#### WHAT THE TASK ASKS:
Continue the passage on nickel release from nitinol septal occluders, starting right after its final sentence.

#### DOCUMENT SECTION:
---

Nitinol alloy (composed of 45% titanium and 55% nickel) is widely used in interventional cardiology field because of its shape memory, good radiopacity, magnetic resonance imaging compatibility, and resistance to fatigue and corrosion. In case of ASD occluders, the high nickel content might be an issue, as concerns have been raised about the potential hypersensitivity reactions due to nickel release [5]. Following a percutaneous closure, the most frequent symptom associated with nickel release and hypersensitivity is migraine headache but chest pain, rash/urticaria, difficulty breathing, fever, or pericardial effusion with tamponade have also been described [22, 23]. A large study of international registries noted nickel allergy as the most common reason for device explantation for patent foramen ovale devices [24].

Therefore, similar to the healing process, industrial companies pay a great deal of attention on nickel release and direct their development toward novel nitinol treatment or coating (such as the use of intaglio for the ASO since 2014). In this series, no significant difference was seen between the 2 devices regarding systemic nickel content, whether after 1 or 3 months of follow-up. Furthermore, serum nickel levels were very low, for both devices.

Comparative study of ASD occluders for nickel release has rarely been performed. Verma et al. compared in vitro nickel elution properties of ASO, Gore septal occluder, and Helex septal occluder. Nickel content was measured at 14 intervals over 90 days. They showed that nickel elution was significantly higher for ASO, compared with other devices, as early as 24 hours, and was still elevated at 90 days [25]. Other authors published both in vitro and in vivo comparison of nickel release between uncoated and titanium-nitrogen- (TiN-) coated occluders [16, 20]. They showed that TiN coating significantly reduced the release of nickel both in vivo and in vitro indicating an improved biocompatibility of the occluders. However, these latter studies were performed during TiN coating validation process of a new occluder. No comparison between these TiN-coated occluders and a commercially available device was performed.

---

Items from a data collection:
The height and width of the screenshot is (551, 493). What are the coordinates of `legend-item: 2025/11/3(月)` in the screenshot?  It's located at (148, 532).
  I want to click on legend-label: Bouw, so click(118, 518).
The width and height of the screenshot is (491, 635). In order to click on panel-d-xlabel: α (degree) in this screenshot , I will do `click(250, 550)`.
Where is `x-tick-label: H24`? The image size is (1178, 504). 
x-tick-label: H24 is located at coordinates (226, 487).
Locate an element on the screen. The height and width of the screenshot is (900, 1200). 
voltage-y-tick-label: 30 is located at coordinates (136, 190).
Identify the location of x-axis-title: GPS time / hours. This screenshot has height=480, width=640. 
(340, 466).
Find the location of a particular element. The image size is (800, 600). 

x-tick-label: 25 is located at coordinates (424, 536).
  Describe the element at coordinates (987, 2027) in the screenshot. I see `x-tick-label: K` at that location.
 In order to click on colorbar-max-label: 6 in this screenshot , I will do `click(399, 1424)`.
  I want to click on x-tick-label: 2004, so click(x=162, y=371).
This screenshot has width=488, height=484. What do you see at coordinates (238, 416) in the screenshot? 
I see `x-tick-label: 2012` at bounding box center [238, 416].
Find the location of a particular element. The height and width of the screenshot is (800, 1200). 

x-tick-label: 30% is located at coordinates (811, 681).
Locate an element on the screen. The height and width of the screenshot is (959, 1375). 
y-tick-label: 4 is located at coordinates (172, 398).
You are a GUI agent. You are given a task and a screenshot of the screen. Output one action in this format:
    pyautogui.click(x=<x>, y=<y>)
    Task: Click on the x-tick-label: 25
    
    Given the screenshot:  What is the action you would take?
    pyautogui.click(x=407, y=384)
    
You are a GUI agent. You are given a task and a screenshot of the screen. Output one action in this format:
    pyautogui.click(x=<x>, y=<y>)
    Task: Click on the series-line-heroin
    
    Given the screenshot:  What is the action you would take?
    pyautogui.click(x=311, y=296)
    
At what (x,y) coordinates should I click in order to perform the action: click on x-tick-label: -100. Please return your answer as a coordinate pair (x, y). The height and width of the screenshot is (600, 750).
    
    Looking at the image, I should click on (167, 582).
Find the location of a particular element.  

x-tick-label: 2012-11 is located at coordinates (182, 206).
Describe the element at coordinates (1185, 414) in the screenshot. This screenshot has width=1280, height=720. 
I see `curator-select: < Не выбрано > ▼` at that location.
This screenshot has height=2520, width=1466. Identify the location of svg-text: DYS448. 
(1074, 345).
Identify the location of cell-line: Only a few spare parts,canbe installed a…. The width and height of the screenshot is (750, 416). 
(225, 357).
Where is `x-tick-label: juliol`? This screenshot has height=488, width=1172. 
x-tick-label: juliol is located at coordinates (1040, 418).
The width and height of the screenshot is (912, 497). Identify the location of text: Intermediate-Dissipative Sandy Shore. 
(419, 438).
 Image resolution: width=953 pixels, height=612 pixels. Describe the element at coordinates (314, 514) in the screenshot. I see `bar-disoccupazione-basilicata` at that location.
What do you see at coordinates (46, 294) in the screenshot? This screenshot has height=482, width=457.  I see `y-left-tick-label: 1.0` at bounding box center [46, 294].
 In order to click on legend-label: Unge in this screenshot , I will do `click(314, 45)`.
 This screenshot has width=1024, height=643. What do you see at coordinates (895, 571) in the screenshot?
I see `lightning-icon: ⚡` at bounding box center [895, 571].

---

#### ANSWER SECTION:
4.3. Study Limitations

Our study has several limitations. First, this work was limited by a small sample size and a short follow-up period of animals. Second, the percutaneous creation of the defect using transseptal puncture and subsequent balloon dilation might lead to a fresh wound in the septal wall that could potentially alter the healing response to devices implanted thereafter. The human heart is known to respond in a different fashion to porcine species for endothelialization process, making our results only partially predictive.

5. Conclusions

In this preclinical study, we demonstrated that, despite differences in terms of design, material, or coating, Amplatzer septal occluder and Hyperion occluder were not significantly different for healing and systemic or tissular nickel release. Although having several limitations, this work has the merit to put in perspective the industrial companies’ claims regarding the potential superiority of a device in terms of healing, endothelialization, or nickel release.

Data Availability

All the data supporting the results and conclusions are included in the article.

Conflicts of Interest

Z. J. received speaker honoraria and research grant from Abbott. J. B. T. and X. I. act as proctors for Abbott. The other authors have no conflicts of interest to declare.

Acknowledgments

The authors wanted to thank Abbott and Comed BV for providing the devices. This study received financial support from the French Government as part of the “Investments of the Future” program managed by the National Research Agency (ANR), under Grant reference: ANR-10-IAHU-04.